J. Braz. Chem. Soc. v.19 n.7 São Paulo  2008 



Determination of liquefied petroleum flame temperatures using emission spectroscopy



Dermeval Carinhana Jr.I, *; Luiz G. BarretaI; Cláudio J. RochaI; Alberto M. dos SantosI; Celso A. BertranII

IInstituto de Estudos Avançados, CP 6044, 12228-970, São José dos Campos-SP, Brazil
IIInstituto de Química, Universidade Estadual de Campinas, CP 6154, 13084-862 Campinas-SP, Brazil




Emission spectroscopy was used in the temperature determination of LPG (liquefied petroleum gas) premixed flames. Natural emission of CH* radicals was investigated in flames under three different burning conditions: fuel/oxydizer stoichiometric ratio, fuel excess (rich flame), and oxidizer excess (lean flame). An average value of 2845 ± 70 K was obtained for CH* rotational temperature in the set up used in the experiments. This value did not show significant change with the type of flame analyzed and it is compatible with the calculated adiabatic flame temperatures of the investigated systems. This temperature value also agrees with that determined by an indirect measurement, using the sodium line reversal method, which is independent from the radical natural emission and well established in literature. Vibrational temperatures of ca. 4600 K were calculated, indicating that the CH* lifetime is insufficient for the establishment of an equilibrium state between the rotational and vibrational modes.

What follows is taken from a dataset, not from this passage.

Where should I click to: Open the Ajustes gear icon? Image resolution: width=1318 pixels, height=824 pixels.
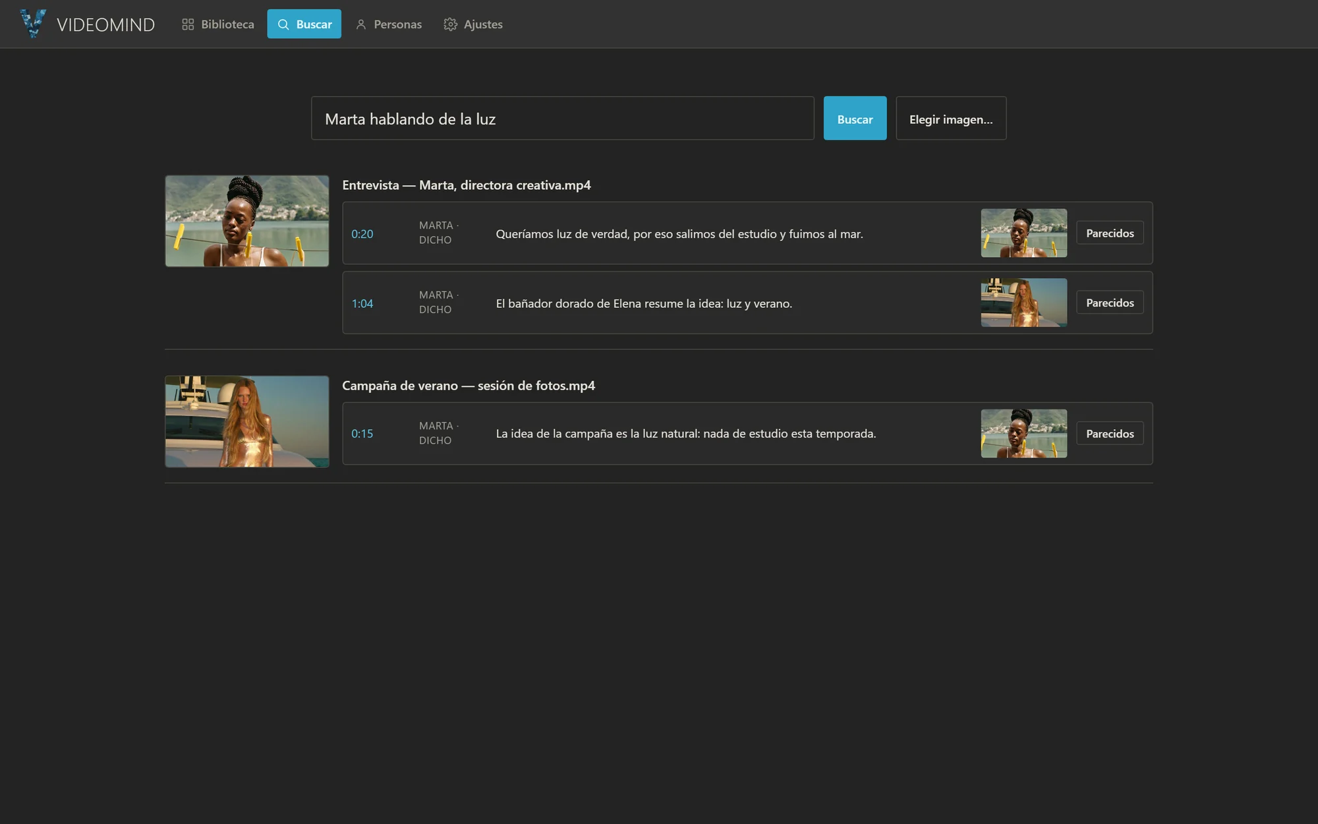point(450,24)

Keywords: chemiluminescence, premixed flames, Boltzmann distribution, combustion diagnostics


A espectroscopia de emissão foi utilizada na determinação da temperatura de chamas pré-misturadas de GLP. Investigou-se a emissão natural de radicais CH* em três diferentes condições de queima: razão estequiométrica de combustível/oxidante, excesso de combustível (chama rica) e excesso de oxidante (chama pobre). O valor médio obtido para a temperatura rotacional de CH* foi de 2845 ± 70 K nas condições utilizadas nos experimentos. Esse valor não variou significativamente com os demais tipos de chama e é compatível com os cálculos de temperatura adiabática dos sistemas estudados. Essa temperatura também é concordante com resultados obtidos por via indireta, utilizando-se o método de linha reversa de sódio, que consiste em uma técnica bem estabelecida e independente da emissão natural. Temperaturas vibracionais de ca. 4600 K foram calculadas, indicando que o tempo de vida do CH* não é suficiente para que o equilíbrio entre os modos rotacionais e vibracionais seja estabelecido.

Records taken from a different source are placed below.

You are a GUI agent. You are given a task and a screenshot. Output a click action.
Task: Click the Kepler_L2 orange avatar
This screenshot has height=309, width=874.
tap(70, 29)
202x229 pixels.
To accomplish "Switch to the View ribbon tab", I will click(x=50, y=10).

In an adiabatic flame all released heat by exothermic chemical reactions, at constant pressure, is absorbed by the combustion products, without heat transfer to the surroundings.1 This temperature corresponds to the highest temperature that can be achieved by a flame. However, the lack of thermal equilibrium in a real flame does not permit the use of the classical temperature concept, as a kinetic energy measurement, in these systems. Nevertheless, in this case we may consider the concepts of rotational temperature, vibrational temperature and electronic temperature.2-6 In flames, rotational temperature is very close to the kinetic temperature, due to the quick transfer between translational and rotational energies.7 In this way, rotational temperature measurement is as a good indicative of flame temperature.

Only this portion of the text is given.